Nun unterhalten eingetauchte Gehirne gar keine Beziehung zu Tigern.

Die Prämissen 1 und 2 sind, so Müller, gleichzeitig zu stark und zu schwach, um den Zwischenschritt „Meine Sprache unterscheidet sich von der Sprache eingetankter Gehirne“ logisch zu erzwingen. Zu stark sind sie, insofern in ihnen die Konklusion „Also bin ich kein Gehirn im Tank“ bereits versteckt enthalten ist - der Zwischenschritt ist demnach überflüssiger Ballast. Ohne ihn lässt sich der Beweis viel eleganter führen.

 

Zwei Prämissen der Form

 

(1) In meiner Sprache bezeichnet das Wort  „Tiger“ die Tiger

(2) In der Sprache eingetankter Gehirne be- zeichnet das Wort „Tiger“ keine Tiger

 können rein logisch keinen Satz der Form

(3) Also unterscheidet sich meine Sprache von der Sprache eingetankter Tiger

 

erzwingen.

Es handelt sich hier um einen egotistischen Fehlschluss.

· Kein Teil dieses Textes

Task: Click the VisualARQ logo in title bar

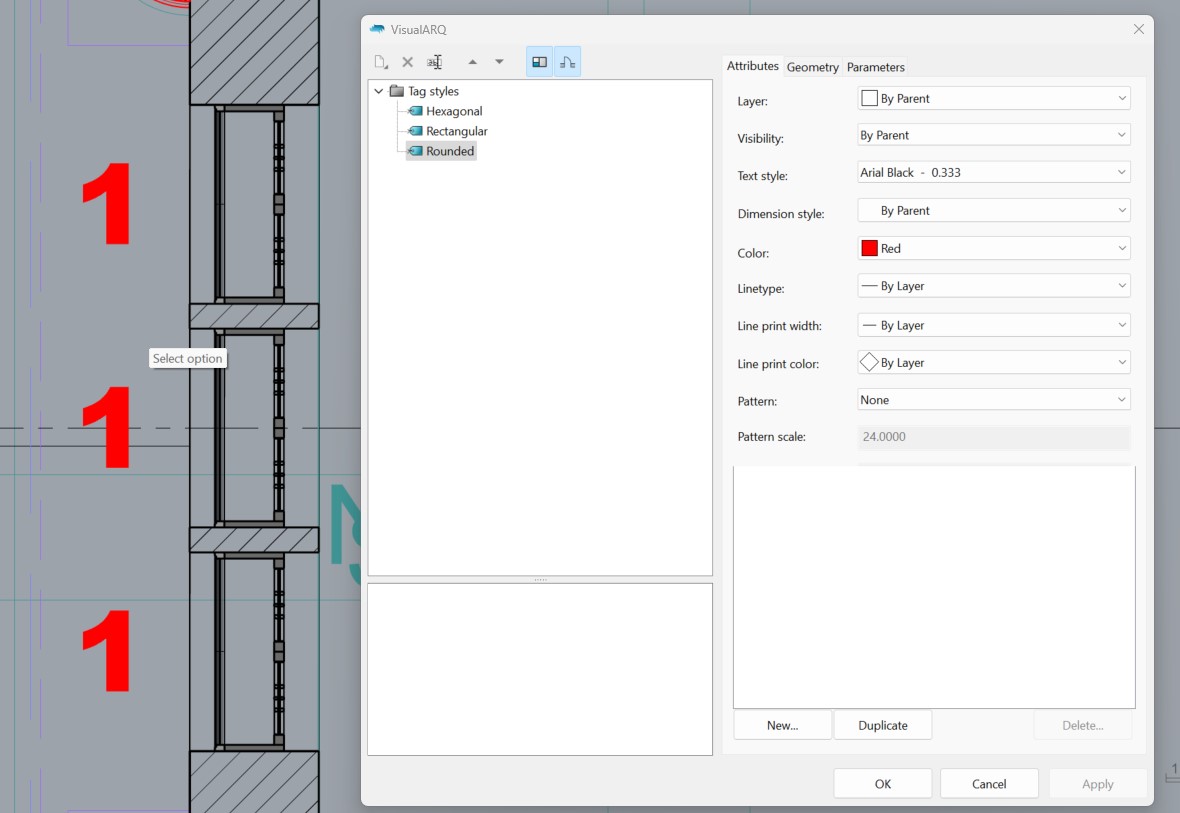Action: click(x=377, y=30)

Man sieht das anhand des analogen Beispiels

 

(1A) In meiner Sprache bezeichnet das Wort „ich“ mich selbst

(2A) In Deiner Sprache bezeichnet das Wort „ich“ nicht mich, sondern Dich

(3A) Also unterscheidet sich meine Sprache von Deiner

 

Um diesen Beweis steht es schlecht. Obwohl die Prämissen 1A und 2A ganz sicher zutreffen, könnte die Konklusion immer noch falsch sein, d.h. es könnte sein, dass ich dieselbe Sprache spreche wie Du. Wir tun also gut daran, ohne diesen dubiosen Doppelschritt auszukommen.

 

Der Beweis ist gescheitert, weil in ihm nicht berücksichtigt wird, dass Sprache, Welt und Umstände zusammen darüber entscheiden, welche Dinge ein gegebenes Wort bezeichnet. Wir fügen anstelle des dubiosen Zwischenschritts den schwächeren (und korrekt deduzierten) Zwischenschritt ein

 

(3’) Wenn ich „Tiger“ sage, dann unterscheiden sich Sprache, Welt oder Umstände der Äußerung dieses Wortes von Sprache, Welt oder Umstände der Äußerung des Wortes aus dem Munde eines eingetankten Gehirns.

 

Es kommt also nicht darauf an, ausgerechnet einen sprachlichen (wie bei Crispin Wright) Unterschied zwischen mir und den eingetankten Gehirnen dingfest zu machen. Irgendein Unterschied zwischen meiner Lage und der Lage eingetankter Gehirne genügt.

 

Der neue, kurze Müllersche Beweis lautet nun:

 

1) Meine Äußerungen des Wortes „Tiger“ bezeichnen die Tiger

2) Die „Tiger“-Äußerungen eingetankter Gehirne bezeichnen keine Tiger.